[Record set start]
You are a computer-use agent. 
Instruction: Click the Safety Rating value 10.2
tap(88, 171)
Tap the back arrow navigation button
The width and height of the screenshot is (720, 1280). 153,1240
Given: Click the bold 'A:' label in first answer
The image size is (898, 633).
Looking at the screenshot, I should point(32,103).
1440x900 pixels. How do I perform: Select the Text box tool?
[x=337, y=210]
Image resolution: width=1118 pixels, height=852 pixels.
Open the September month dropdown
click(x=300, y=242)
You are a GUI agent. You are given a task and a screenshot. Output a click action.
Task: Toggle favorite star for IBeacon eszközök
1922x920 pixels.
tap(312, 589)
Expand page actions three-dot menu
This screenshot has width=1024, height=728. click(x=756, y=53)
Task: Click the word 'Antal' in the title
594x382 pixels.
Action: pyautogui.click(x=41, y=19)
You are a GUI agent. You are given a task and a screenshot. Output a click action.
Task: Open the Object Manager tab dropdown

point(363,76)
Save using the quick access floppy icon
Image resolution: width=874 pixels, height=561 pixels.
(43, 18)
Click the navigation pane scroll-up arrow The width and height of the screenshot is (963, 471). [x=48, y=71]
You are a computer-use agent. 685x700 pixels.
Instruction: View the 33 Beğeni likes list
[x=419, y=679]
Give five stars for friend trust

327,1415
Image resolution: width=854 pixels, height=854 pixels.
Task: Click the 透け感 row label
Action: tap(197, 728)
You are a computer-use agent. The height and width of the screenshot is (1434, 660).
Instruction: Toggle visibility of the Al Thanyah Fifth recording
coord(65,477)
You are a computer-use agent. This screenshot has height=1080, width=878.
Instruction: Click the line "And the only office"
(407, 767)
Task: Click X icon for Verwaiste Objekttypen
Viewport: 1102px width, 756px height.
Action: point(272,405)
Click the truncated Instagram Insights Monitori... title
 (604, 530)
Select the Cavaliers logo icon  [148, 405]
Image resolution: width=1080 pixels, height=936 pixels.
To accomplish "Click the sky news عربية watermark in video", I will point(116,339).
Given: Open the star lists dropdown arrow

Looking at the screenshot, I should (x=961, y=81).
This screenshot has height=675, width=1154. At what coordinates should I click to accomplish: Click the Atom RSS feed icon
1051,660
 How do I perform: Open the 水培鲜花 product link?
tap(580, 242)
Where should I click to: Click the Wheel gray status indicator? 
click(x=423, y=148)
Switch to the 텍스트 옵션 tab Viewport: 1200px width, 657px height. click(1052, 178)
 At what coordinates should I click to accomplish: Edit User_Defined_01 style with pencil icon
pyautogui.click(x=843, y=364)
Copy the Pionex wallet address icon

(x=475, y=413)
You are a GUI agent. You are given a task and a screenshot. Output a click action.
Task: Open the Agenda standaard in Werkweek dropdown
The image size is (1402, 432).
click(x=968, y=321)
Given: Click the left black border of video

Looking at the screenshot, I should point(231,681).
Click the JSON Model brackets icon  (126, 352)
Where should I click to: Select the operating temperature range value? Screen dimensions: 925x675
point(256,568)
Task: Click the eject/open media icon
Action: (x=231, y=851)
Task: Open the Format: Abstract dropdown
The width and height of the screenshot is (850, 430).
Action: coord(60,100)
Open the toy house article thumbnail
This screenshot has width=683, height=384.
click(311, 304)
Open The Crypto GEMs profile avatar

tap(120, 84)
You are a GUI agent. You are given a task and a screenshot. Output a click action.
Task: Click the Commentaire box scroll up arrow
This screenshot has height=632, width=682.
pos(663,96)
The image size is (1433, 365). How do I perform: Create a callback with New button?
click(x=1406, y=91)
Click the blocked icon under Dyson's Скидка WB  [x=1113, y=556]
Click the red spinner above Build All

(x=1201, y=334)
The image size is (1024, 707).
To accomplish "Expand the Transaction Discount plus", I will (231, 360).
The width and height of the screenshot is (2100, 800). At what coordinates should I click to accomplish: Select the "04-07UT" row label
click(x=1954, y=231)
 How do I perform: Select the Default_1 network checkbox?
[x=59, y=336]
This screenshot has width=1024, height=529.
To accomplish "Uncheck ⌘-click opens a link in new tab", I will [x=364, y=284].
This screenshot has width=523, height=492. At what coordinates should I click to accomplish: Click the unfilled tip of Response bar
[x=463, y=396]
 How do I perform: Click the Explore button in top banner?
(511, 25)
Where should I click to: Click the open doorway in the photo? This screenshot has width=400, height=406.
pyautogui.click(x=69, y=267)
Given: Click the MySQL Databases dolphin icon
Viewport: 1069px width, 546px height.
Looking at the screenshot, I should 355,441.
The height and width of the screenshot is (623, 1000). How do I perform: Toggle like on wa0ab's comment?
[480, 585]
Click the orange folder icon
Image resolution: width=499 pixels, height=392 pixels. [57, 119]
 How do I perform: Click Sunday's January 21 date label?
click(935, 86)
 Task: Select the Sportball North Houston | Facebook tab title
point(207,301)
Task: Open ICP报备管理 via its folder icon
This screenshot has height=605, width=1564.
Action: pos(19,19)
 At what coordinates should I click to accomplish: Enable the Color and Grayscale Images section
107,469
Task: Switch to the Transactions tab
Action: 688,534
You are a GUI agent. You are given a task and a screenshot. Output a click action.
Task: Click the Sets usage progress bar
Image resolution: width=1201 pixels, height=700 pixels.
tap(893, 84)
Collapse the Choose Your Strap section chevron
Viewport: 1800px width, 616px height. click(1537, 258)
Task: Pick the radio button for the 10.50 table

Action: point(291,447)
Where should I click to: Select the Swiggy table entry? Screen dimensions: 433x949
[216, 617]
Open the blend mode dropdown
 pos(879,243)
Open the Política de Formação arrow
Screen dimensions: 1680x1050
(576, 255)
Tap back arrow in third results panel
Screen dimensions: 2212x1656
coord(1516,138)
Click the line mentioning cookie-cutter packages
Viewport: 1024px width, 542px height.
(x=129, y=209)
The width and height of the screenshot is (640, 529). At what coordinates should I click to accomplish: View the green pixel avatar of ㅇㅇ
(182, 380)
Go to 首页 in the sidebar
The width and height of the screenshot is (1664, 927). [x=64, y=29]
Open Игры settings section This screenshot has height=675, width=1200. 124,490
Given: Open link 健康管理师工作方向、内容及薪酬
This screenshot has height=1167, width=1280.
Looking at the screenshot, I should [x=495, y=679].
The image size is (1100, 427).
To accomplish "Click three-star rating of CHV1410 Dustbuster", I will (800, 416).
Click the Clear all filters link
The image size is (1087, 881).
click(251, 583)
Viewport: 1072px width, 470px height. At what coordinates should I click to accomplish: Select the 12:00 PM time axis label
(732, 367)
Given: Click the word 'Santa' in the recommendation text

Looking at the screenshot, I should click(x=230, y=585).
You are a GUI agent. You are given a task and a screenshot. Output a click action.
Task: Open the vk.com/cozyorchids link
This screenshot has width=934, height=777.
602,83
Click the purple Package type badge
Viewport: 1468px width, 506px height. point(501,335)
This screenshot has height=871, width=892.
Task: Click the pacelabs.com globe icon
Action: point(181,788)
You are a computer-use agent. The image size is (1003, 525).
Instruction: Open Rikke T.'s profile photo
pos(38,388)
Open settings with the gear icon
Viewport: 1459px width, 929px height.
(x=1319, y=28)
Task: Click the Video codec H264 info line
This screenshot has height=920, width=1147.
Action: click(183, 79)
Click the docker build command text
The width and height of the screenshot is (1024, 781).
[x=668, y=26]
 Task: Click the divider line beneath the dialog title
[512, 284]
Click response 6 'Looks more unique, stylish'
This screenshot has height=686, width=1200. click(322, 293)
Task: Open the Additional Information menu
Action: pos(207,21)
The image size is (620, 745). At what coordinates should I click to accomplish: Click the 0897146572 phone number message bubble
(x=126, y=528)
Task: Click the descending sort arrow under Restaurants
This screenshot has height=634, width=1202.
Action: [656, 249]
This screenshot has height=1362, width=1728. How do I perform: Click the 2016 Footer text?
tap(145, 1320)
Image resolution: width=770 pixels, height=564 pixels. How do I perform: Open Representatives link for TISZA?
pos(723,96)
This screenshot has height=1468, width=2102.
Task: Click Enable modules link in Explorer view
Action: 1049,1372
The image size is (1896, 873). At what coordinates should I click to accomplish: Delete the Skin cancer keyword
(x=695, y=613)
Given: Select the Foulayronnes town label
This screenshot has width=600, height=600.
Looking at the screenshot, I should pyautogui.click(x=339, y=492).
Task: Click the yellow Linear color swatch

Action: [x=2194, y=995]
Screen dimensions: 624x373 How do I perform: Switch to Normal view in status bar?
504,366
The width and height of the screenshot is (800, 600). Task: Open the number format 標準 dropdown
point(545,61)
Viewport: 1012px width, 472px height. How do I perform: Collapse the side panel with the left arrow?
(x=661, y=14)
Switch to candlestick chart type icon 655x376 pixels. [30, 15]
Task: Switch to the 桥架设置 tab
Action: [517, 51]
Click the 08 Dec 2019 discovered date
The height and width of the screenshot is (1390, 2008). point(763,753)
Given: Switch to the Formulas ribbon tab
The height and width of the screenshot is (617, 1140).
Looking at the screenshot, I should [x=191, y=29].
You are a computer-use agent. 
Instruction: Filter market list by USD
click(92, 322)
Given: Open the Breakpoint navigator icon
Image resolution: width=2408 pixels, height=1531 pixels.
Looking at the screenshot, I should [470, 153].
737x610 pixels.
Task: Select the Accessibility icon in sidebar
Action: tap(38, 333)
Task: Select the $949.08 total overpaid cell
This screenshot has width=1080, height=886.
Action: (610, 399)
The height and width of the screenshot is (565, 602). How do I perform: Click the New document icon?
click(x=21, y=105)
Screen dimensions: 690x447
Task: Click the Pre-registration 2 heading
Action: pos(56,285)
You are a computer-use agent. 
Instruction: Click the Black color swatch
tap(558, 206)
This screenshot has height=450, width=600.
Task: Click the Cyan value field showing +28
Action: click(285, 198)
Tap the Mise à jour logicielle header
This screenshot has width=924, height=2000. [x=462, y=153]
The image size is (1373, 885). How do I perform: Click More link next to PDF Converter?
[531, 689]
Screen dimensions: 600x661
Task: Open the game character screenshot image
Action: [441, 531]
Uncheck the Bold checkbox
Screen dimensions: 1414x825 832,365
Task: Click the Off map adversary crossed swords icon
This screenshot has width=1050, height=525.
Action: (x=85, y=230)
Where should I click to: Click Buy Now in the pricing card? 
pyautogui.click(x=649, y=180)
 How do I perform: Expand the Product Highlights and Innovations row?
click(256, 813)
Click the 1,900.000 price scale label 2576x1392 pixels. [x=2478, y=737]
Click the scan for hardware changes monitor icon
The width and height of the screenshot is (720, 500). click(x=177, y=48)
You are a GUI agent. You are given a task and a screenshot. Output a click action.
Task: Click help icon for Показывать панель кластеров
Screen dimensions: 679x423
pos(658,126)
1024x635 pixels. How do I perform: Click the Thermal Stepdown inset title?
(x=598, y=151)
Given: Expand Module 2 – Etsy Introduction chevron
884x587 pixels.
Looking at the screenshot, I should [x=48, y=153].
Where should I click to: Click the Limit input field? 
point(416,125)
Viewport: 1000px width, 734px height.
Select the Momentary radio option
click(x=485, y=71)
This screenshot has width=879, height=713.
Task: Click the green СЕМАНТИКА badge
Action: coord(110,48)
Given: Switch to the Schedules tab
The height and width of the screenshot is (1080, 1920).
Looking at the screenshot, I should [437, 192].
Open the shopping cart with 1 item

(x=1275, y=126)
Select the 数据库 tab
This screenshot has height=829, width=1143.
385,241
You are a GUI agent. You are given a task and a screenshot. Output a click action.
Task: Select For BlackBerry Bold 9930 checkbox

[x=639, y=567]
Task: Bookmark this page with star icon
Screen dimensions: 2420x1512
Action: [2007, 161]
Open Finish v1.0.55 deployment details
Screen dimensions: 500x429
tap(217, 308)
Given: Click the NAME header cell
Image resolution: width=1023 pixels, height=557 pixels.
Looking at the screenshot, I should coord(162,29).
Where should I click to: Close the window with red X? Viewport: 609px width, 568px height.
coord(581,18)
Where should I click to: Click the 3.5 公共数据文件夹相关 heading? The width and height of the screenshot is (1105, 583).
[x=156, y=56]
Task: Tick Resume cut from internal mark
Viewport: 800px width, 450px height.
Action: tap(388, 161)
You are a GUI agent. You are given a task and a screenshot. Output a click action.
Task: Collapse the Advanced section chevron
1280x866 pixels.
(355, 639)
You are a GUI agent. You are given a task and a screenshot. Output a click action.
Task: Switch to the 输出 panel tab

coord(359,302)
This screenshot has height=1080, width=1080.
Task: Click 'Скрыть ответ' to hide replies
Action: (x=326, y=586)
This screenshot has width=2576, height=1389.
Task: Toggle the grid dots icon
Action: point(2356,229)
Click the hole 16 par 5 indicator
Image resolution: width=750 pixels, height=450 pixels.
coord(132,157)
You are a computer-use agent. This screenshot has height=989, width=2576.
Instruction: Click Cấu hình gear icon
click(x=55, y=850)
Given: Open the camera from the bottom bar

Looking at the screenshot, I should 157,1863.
[Record set end]
▶ _Task requirements_
Rewrite the data above, from its first line through the line containing "Looking at the screenshot, I should point(32,103).", inclusive, putting "forward arrow" in place of "back arrow" and leaving everything else as it is.

▶ _Reply to the task_
You are a computer-use agent. 
Instruction: Click the Safety Rating value 10.2
tap(88, 171)
Tap the forward arrow navigation button
The width and height of the screenshot is (720, 1280). 153,1240
Given: Click the bold 'A:' label in first answer
The image size is (898, 633).
Looking at the screenshot, I should point(32,103).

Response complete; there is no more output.